Remote work is nothing new, but it brings a new challenge for marketers


Are you reading this at work? Where is that?

At home? In an office? In a cafe? Or walk through the airport for six months on the way to an Airbnb?

If McKinsey’s research is correct, more than half of them are located somewhere other than an office building. This whole remote work thing is really in turmoil.

Robert Rose, CMI’s Chief Strategy Advisor, discusses the status and impact of remote work in marketing. Watch it below or read on for the highlights:

Remote work continues to make headlines.

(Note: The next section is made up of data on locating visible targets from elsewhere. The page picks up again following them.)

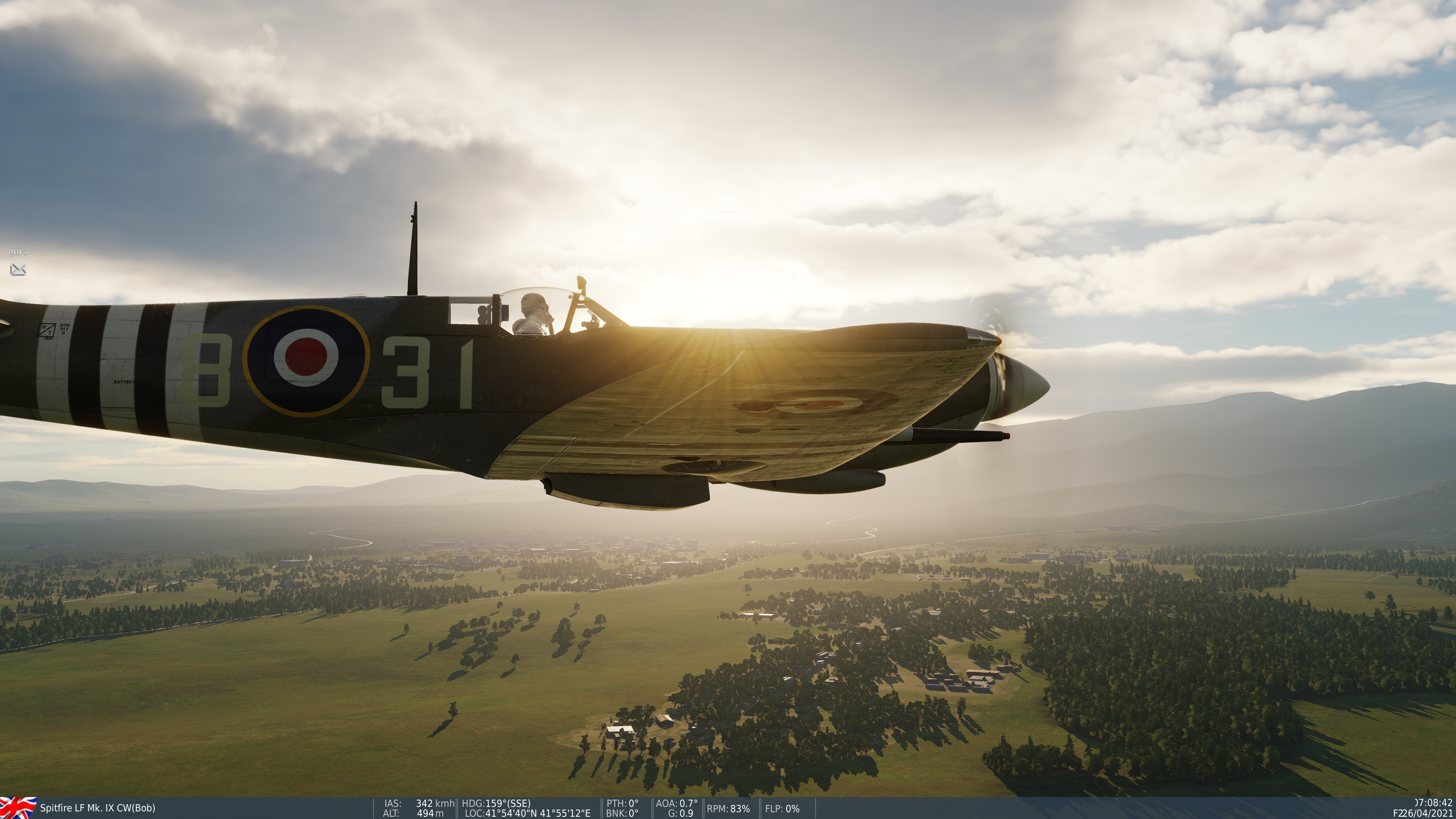1456x819 pixels.
Task: Click the mission clock time display
Action: pos(1433,803)
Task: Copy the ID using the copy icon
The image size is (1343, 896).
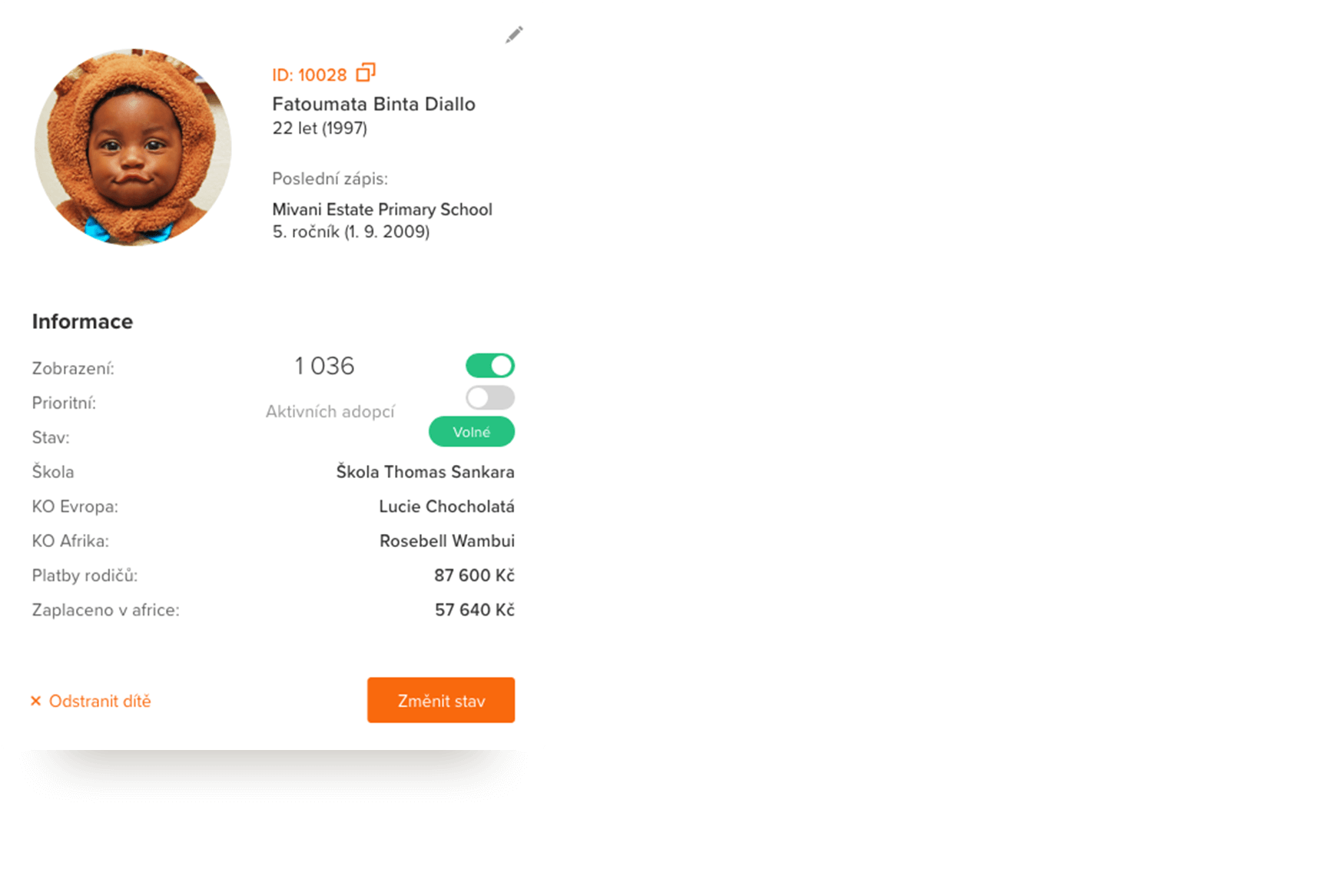Action: pyautogui.click(x=366, y=72)
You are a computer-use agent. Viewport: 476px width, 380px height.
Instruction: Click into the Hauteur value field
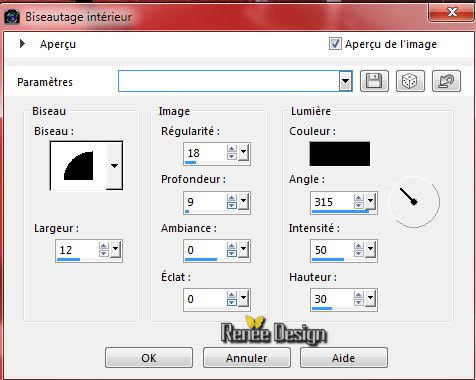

Most recently, Zoom — the tech provider that made remote work so widespread it became a verb — made headlines (sometimes misleadingly) for forcing its employees to return to their physical offices.

Zoom wants employees within a 50-mile radius to be in the office at least two days a week. That’s a stark contrast to the related headlines, which proclaim that Zoom’s move suggests the work-from-home trend is over. If you’d learned in 2019 that Zoom was allowing onsite employees to work 60% of their week from home, you might have concluded that the work-from-home trend was accelerating.

But back to 2023. This week, multinational marketing agency Publicis also urged its US employees to return to the office. According to Adweek, the agency wants its employees to be in the office at least three days a week – a requirement similar to that of other global agencies, Omnicom and WPP.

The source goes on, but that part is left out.